Introduction
I have unfortunately not been immune to the recent wave of interest over generative text-to-image AI models (see the hype over DALL-E 2 and Stable Diffusion), and have spent maybe a little too much time indulging in unfulfiled childhood dreams of being the next Picasso. While DALL-E 2, Stable Diffusion and other large models are extremely impressive, one idea I would like to share here is the usage of basic geometric building blocks on canvas to generate abstract art in the vein of pointillism and geometric art. When combined with a pretrained image-text encoder (CLIP), we can generate images by optimising directly using the encodings and the rendering tool, without any training necessary. This “CLIP guidance” is similar to works done in VQGAN-CLIP, DiffusionCLIP, and many others done at the community in EleutherAI. However, what is different in our case is that instead of using a GAN, or any pre-trained generative model, we use a simple differentiable rendering software instead. Our idea is also heavily inspired by CLIP Draw, but here we further build on their idea with more basic geometric blocks instead of vector strokes to focus on more abstract generation.

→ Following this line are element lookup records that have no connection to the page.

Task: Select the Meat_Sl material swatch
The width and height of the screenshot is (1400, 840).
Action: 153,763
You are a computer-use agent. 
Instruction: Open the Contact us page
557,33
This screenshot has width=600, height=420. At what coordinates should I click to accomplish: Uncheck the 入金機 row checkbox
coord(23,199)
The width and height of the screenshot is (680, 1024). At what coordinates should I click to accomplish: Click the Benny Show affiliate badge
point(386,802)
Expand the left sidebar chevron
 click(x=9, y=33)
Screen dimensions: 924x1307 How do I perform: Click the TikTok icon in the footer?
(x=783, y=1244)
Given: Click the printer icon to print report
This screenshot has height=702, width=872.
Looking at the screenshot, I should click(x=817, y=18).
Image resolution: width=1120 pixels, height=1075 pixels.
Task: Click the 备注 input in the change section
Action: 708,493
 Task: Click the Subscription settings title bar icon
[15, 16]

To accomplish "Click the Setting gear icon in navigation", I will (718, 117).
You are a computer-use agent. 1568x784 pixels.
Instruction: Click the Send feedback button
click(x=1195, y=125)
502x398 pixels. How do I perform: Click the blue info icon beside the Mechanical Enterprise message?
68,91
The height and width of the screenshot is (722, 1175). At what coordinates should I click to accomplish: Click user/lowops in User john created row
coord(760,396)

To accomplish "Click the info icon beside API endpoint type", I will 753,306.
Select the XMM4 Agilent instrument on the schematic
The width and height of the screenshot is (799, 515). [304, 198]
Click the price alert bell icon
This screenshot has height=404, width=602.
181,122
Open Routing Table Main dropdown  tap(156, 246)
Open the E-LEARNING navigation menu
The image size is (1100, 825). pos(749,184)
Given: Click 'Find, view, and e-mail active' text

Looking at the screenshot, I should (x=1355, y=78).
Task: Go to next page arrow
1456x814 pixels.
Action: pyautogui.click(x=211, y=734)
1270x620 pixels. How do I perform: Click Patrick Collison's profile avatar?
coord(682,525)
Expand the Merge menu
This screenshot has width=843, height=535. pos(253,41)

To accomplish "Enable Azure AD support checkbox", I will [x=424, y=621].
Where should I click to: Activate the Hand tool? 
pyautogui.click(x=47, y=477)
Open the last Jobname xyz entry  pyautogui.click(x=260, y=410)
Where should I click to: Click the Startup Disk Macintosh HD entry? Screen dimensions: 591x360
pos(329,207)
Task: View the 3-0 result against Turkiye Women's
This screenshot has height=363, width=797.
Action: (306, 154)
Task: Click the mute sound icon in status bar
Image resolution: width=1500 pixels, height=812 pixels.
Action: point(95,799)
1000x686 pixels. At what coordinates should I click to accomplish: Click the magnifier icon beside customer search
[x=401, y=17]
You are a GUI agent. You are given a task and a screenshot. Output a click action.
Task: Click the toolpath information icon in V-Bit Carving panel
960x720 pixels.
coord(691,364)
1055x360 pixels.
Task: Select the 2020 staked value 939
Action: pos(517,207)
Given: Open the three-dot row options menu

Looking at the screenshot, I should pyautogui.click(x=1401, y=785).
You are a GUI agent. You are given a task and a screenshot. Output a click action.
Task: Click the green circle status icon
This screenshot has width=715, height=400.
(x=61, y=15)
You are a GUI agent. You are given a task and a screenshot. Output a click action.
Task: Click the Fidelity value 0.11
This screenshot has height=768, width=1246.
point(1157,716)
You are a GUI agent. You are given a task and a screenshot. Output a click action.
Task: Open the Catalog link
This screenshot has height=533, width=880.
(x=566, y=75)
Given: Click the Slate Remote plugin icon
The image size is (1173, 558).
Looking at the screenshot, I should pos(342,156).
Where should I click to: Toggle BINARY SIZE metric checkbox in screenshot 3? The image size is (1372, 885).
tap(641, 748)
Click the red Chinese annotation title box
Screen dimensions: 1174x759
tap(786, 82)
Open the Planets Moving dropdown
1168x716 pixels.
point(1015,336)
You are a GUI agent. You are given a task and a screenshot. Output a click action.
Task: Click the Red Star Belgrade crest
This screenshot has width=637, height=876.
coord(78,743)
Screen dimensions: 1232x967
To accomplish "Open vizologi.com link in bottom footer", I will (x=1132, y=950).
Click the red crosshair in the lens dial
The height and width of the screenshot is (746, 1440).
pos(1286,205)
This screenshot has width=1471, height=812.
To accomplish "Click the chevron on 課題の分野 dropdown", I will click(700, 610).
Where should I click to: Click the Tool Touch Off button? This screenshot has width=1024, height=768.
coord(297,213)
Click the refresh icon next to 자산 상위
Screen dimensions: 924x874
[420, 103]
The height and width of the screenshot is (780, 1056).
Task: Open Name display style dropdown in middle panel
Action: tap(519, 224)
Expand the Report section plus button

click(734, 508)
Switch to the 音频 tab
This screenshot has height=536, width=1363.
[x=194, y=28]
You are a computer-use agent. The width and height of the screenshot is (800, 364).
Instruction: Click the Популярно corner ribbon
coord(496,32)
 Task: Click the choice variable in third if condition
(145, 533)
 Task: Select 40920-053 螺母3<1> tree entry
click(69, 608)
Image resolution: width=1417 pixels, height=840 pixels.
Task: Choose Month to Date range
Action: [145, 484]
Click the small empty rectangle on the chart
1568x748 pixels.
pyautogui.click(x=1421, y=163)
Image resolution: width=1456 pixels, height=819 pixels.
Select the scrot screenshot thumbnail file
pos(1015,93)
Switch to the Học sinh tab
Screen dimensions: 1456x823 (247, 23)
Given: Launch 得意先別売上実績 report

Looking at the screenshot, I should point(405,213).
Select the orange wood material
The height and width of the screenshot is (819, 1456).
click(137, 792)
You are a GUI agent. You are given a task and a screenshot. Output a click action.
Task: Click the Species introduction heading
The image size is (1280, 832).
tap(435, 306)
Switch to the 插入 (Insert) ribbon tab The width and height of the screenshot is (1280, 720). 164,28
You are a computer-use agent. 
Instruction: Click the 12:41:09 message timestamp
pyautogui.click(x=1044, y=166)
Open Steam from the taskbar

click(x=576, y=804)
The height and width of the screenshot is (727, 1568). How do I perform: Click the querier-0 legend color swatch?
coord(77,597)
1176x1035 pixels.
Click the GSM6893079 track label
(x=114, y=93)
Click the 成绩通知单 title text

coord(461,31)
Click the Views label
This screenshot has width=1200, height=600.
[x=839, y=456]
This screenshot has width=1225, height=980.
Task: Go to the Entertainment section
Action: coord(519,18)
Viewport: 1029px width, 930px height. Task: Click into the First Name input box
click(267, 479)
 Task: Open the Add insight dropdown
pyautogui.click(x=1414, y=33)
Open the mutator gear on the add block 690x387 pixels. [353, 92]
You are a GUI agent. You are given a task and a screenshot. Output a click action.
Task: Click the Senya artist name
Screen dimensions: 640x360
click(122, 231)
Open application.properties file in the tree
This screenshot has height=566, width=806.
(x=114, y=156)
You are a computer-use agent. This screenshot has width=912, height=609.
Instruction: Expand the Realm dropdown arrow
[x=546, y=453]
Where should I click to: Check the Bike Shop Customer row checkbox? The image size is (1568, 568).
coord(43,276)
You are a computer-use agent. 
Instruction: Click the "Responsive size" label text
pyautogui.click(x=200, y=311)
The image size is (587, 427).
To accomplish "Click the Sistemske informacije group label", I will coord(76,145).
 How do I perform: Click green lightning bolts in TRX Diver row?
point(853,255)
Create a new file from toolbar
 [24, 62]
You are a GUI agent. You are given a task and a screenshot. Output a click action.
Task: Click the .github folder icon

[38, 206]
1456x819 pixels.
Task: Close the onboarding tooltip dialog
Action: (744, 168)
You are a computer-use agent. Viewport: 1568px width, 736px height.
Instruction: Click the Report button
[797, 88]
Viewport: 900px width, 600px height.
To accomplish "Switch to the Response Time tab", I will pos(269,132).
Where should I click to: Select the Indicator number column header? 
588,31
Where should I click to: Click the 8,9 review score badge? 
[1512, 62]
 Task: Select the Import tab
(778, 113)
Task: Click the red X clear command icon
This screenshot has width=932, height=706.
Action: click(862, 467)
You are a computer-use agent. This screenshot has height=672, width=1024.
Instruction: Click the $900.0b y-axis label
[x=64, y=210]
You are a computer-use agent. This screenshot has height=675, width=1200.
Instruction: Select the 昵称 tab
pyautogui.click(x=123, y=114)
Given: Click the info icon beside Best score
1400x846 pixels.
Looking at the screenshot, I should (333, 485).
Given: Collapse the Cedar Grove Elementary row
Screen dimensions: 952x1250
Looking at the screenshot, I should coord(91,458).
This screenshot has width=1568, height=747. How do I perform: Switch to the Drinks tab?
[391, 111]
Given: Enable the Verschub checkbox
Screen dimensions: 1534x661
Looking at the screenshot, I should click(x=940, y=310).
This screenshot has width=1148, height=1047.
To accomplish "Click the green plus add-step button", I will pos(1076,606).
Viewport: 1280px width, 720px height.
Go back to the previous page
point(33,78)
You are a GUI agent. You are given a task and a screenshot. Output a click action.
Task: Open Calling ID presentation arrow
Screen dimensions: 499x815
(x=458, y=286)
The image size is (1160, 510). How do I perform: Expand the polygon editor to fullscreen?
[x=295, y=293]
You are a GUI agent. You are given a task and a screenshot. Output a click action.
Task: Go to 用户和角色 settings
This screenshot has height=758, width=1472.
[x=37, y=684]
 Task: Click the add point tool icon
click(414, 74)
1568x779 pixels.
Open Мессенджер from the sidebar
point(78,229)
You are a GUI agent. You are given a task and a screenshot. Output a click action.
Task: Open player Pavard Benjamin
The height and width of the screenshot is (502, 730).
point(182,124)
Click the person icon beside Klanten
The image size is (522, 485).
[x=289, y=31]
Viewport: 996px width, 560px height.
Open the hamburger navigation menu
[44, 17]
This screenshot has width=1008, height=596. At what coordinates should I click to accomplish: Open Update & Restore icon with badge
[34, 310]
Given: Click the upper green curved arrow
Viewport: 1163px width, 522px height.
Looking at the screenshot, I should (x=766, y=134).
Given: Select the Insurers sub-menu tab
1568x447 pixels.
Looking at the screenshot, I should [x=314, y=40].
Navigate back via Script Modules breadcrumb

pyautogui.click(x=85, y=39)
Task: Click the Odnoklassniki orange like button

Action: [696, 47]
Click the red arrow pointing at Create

Furthermore, to see how a more “modern” model reinterprets our produced art pieces, we will use a fine-tuned Stable Diffusion model “dream” (really it’s just interpolation, but that sounds less cool) using our images as conditional embeddings.
Architecture
Our architecture hinges on two key components, firstly, CLIP, which, as a joint image-text encoder provides a way to compare between candidate images and prompt text which we can embed and score using cosine distance.
Secondly, using diffvg, a differentiable vector graphics renderer, for which we can optimise over. Specifically, since our renderer is differentiable, we can use gradient descent for fast optimisation.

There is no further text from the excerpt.